═════ Given entries ═════

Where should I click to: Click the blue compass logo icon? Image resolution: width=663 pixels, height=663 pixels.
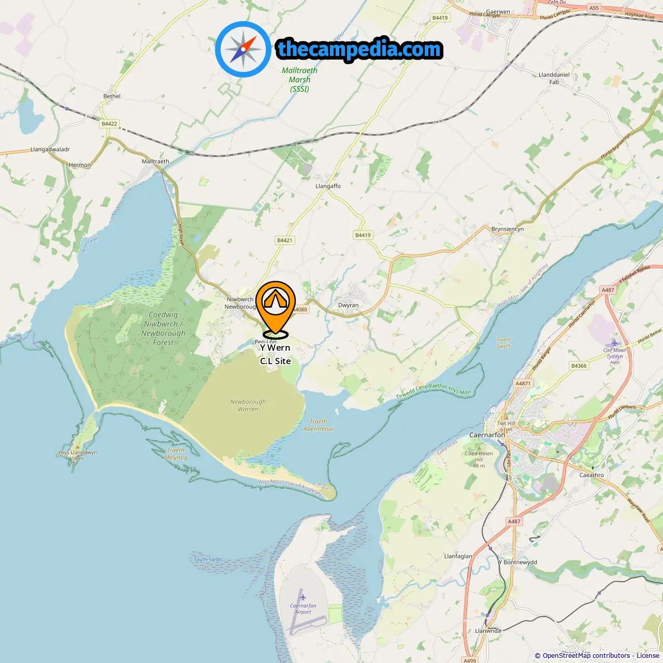[x=243, y=50]
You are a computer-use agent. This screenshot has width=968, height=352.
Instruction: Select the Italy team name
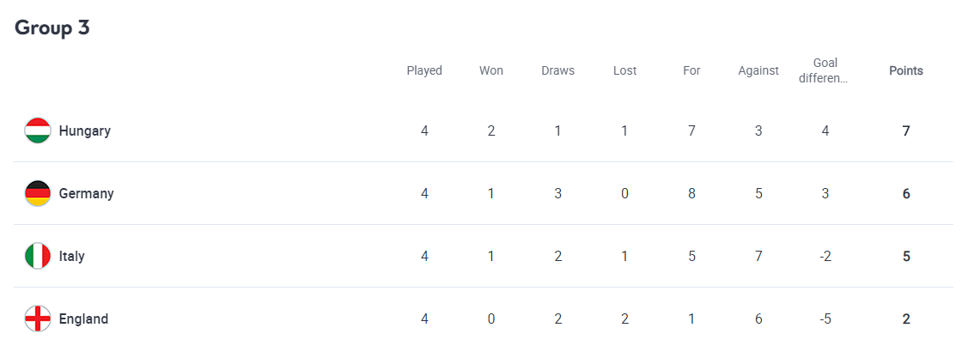[71, 257]
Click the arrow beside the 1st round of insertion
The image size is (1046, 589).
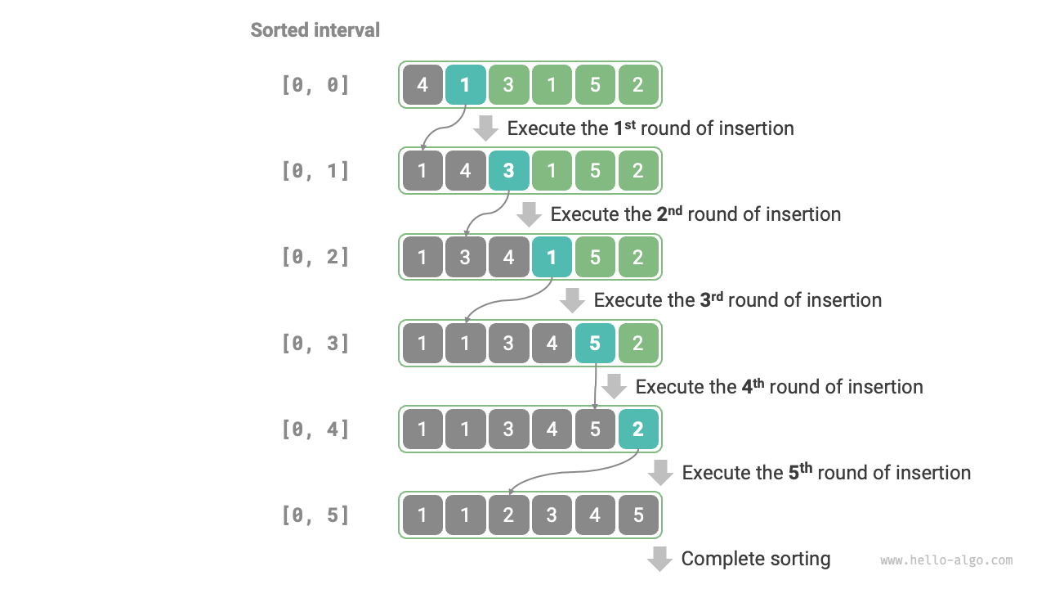tap(486, 128)
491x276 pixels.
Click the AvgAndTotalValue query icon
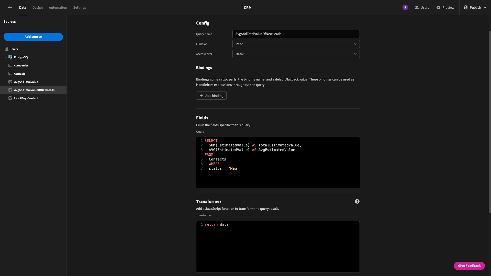10,82
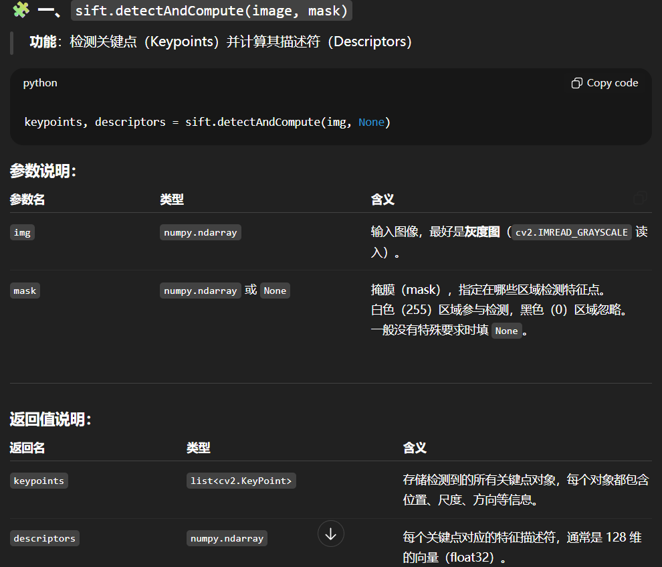Click the scroll-to-bottom arrow button
The image size is (662, 567).
(x=330, y=534)
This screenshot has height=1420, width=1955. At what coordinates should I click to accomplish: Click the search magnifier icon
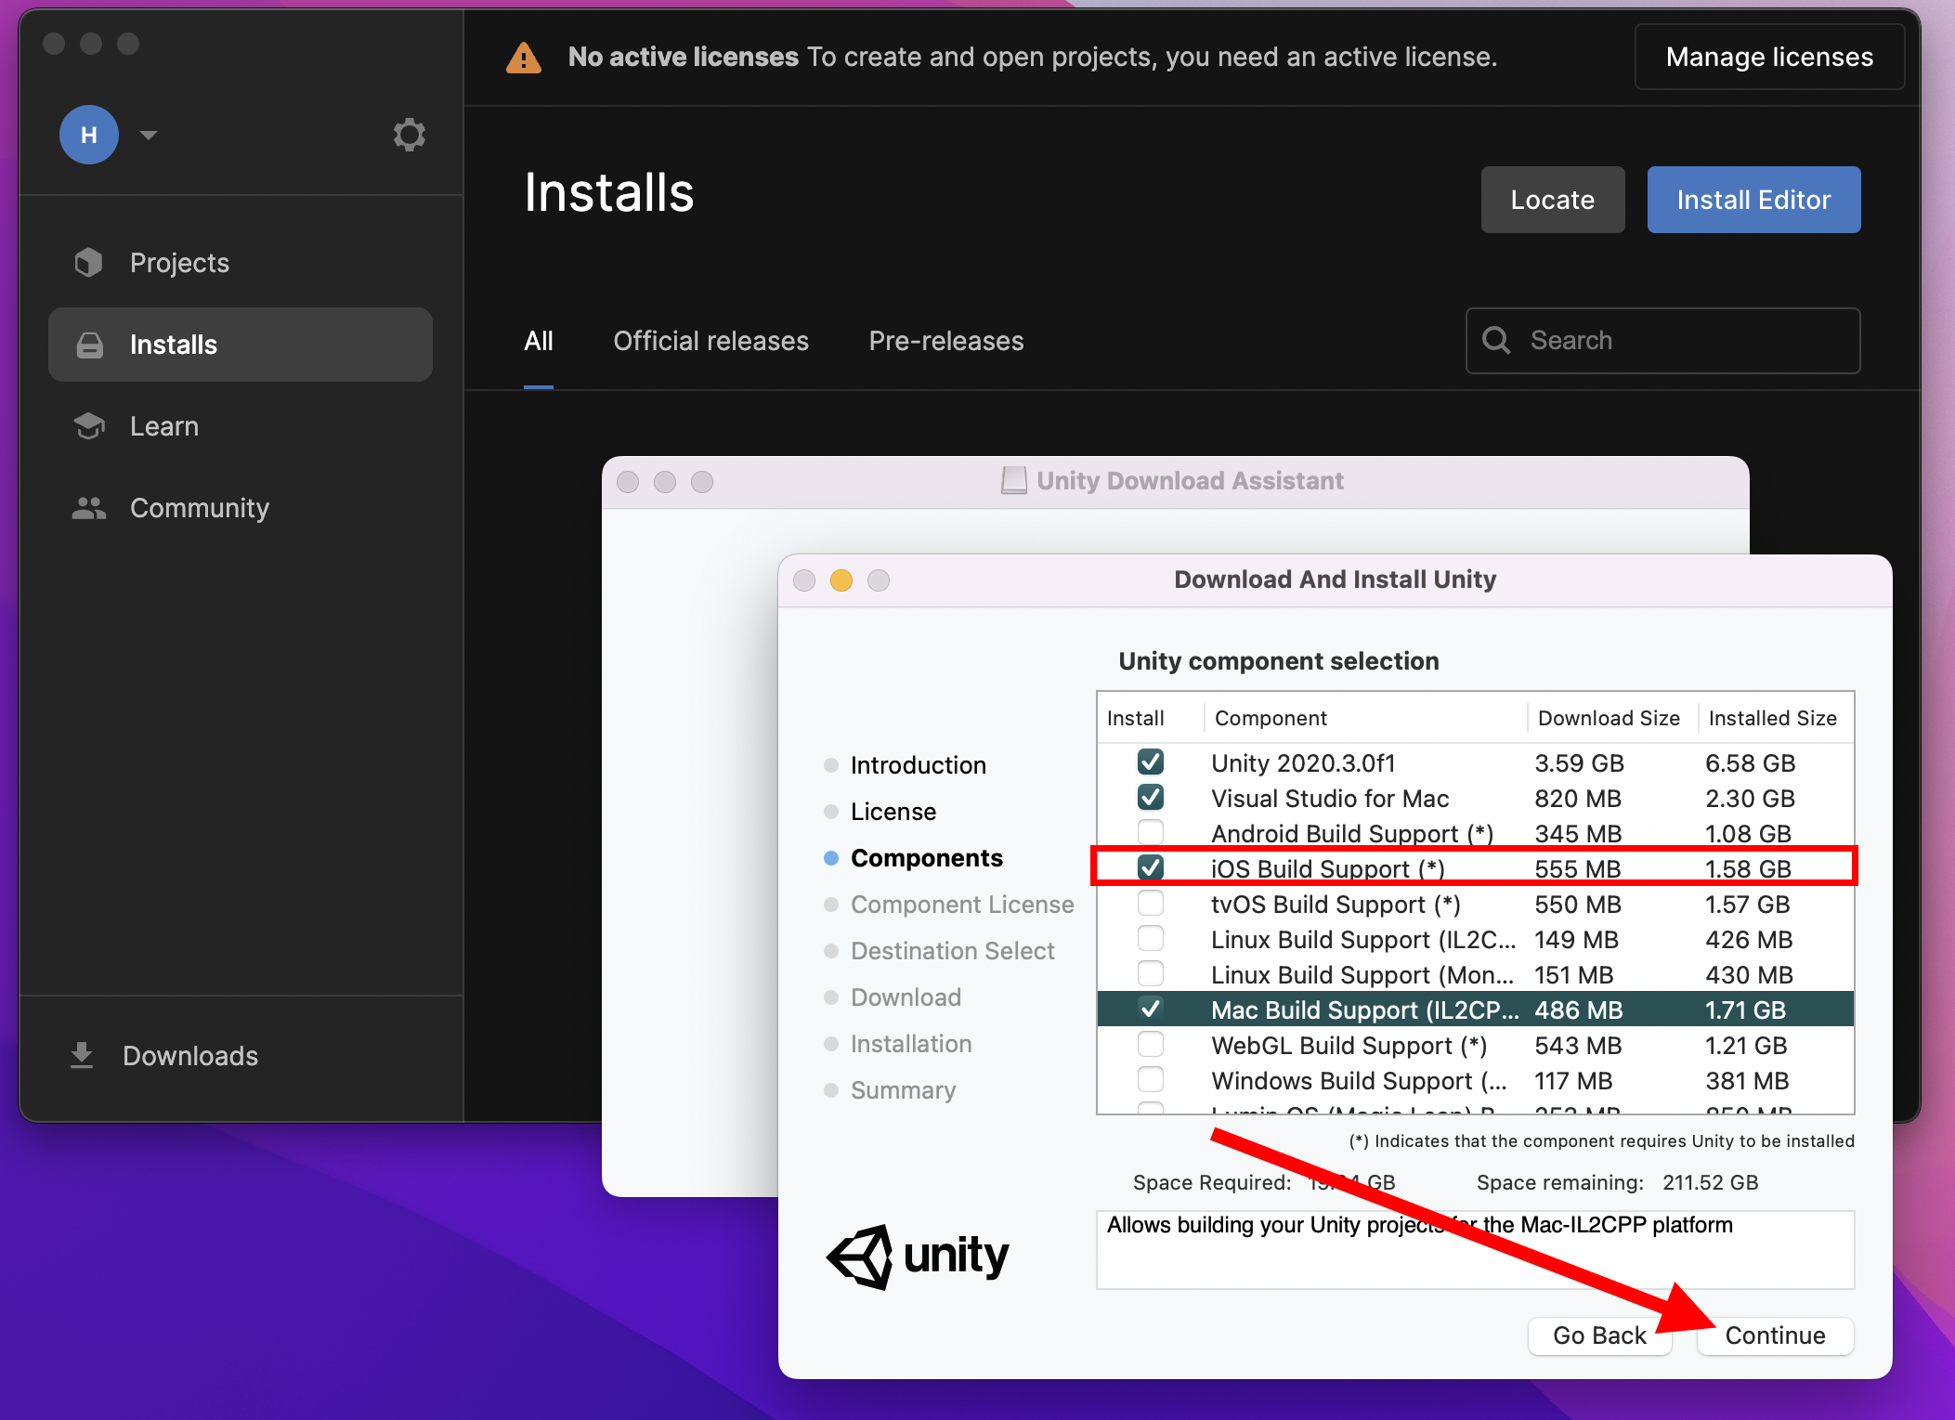(1496, 341)
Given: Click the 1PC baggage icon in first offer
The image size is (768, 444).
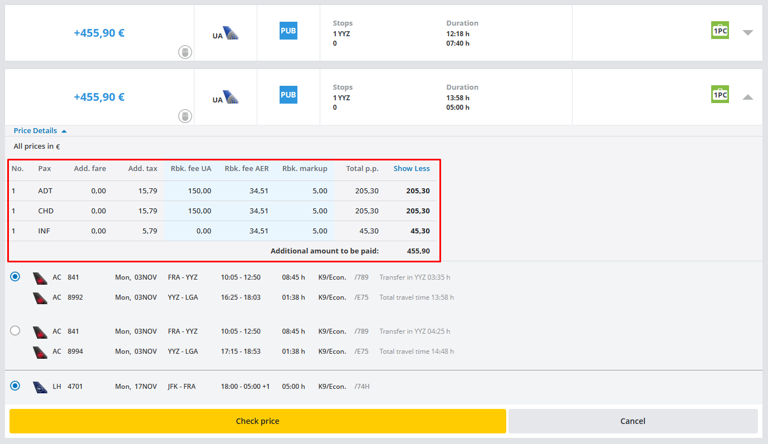Looking at the screenshot, I should tap(720, 30).
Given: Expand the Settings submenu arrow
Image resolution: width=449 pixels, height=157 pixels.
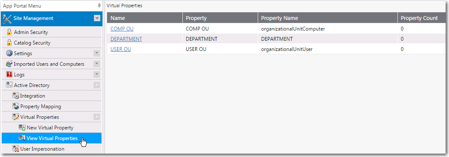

═════

What the task asks: Copy out all the items above, substituting "symbol" for "icon" wherever it appears and changing nothing else. Leave the pictures out.

Answer to the exercise:
Where should I click to: Click the blue compass logo symbol? Image resolution: width=663 pixels, height=663 pixels.
[x=243, y=50]
You are a computer-use agent. This screenshot has width=968, height=352.
Instruction: Select the Italy team name
[71, 257]
Click the arrow beside the 1st round of insertion
The image size is (1046, 589).
tap(486, 128)
491x276 pixels.
Click the AvgAndTotalValue query symbol
10,82
Click the scroll-to-bottom arrow button
The image size is (662, 567).
(x=330, y=534)
This screenshot has height=1420, width=1955. At what coordinates should I click to accomplish: Click the search magnifier symbol
(1496, 341)
Given: Click the 1PC baggage symbol in first offer
The image size is (768, 444).
Looking at the screenshot, I should tap(720, 30).
Given: Expand the Settings submenu arrow
Image resolution: width=449 pixels, height=157 pixels.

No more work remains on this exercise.